No que se refere aos estudantes das IES, cujas condições econômicas são desfavoráveis, a assistência estudantil é uma das formas de assegurar-lhes a inclusão social. A moradia estudantil vinculada a uma instituição, por sua vez, além de fazer parte dessa assistência e garantir meios materiais para esse segmento da população estudantil, representa um sítio privilegiado para o desenvolvimento de ações que podem enriquecer a formação dos estudantes que ali vivem. Sendo assim, entende-se que é de responsabilidade institucional a adoção de medidas que potencializem tal experiência. Para isso, faz-se necessário o conhecimento detalhado de como funcionam esses espaços, que contribuições eles trazem para a formação geral do estudante, quais dificuldades são enfrentadas cotidianamente, quais estratégias os moradores utilizam para superá-las e que medidas institucionais devem ser tomadas no sentido de criar, nesses ambientes, condições compatíveis com as necessidades dos moradores na condição de estudantes em formação.

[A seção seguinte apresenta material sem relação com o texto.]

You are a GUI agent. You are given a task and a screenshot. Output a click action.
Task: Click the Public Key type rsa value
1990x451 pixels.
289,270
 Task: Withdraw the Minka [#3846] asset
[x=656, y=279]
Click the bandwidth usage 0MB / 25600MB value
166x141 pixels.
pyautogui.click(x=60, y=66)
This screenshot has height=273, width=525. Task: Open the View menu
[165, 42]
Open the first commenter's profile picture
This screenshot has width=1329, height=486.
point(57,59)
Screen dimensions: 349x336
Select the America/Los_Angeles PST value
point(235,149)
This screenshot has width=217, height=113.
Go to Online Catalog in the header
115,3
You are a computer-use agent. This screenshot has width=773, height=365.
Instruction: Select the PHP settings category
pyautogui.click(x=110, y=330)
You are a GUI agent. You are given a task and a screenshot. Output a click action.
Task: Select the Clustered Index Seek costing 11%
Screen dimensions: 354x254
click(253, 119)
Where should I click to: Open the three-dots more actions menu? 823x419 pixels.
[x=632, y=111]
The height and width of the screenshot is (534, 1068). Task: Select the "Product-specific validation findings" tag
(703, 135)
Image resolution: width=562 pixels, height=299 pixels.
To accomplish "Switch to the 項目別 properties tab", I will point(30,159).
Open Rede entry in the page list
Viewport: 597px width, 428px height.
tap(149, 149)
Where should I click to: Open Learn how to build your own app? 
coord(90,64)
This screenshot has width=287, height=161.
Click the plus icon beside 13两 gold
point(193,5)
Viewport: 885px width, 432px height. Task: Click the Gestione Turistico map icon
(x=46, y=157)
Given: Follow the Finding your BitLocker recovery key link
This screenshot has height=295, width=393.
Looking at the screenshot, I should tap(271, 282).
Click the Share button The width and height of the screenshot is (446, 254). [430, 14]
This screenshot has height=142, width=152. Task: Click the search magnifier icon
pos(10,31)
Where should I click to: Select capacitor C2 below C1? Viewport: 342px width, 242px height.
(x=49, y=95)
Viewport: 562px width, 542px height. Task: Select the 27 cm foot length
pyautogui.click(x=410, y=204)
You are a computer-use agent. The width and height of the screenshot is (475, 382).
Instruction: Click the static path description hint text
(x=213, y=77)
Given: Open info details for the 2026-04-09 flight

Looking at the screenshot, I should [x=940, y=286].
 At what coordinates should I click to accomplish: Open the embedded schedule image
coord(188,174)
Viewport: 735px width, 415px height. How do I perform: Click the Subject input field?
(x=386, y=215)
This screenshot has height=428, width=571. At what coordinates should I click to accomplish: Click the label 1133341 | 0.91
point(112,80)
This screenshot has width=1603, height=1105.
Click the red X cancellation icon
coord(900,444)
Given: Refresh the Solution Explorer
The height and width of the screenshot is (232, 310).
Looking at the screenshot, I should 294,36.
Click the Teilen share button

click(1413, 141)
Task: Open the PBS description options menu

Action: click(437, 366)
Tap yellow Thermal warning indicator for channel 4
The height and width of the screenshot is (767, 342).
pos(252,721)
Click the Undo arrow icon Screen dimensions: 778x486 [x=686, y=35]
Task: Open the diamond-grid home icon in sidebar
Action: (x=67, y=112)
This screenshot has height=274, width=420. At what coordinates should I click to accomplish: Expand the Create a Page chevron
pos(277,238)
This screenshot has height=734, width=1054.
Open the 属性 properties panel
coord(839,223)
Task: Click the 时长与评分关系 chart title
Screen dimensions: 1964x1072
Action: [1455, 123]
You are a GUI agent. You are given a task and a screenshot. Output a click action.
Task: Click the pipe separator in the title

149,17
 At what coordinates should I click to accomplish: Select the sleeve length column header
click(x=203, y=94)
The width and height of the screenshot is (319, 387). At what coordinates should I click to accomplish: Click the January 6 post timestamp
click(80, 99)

Acredita-se ainda que, ao trazer para o debate acadêmico, a realidade das moradias estudantis brasileiras e dos seus moradores, tenta-se contribuir para que a comunidade acadêmica e a população de uma maneira geral possam olhar para esses espaços e para os estudantes que ali vivem como parte importante do ambiente e comunidade acadêmica em geral, tendo como subsídio o conhecimento mais aprofundado sobre o tema. Compreende- se que a visão estigmatizada das moradias estudantis no Brasil, trazida nos estudos aqui analisados, é resultado de distorções históricas, sobretudo ao se levar em conta o modo como a assistência social, de forma generalizada, tem sido tratada em nosso país: ações pontuais voltadas para populações mais vulneráveis, sob uma lógica de concessão, ao invés daquela do direito. Pelo fato de a moradia estudantil no Brasil estar sob a influência dessa concepção, deixam-se de perceber outras funcionalidades importantes desses espaços, como ocorre nos Estados Unidos desde o surgimento das suas primeiras IES.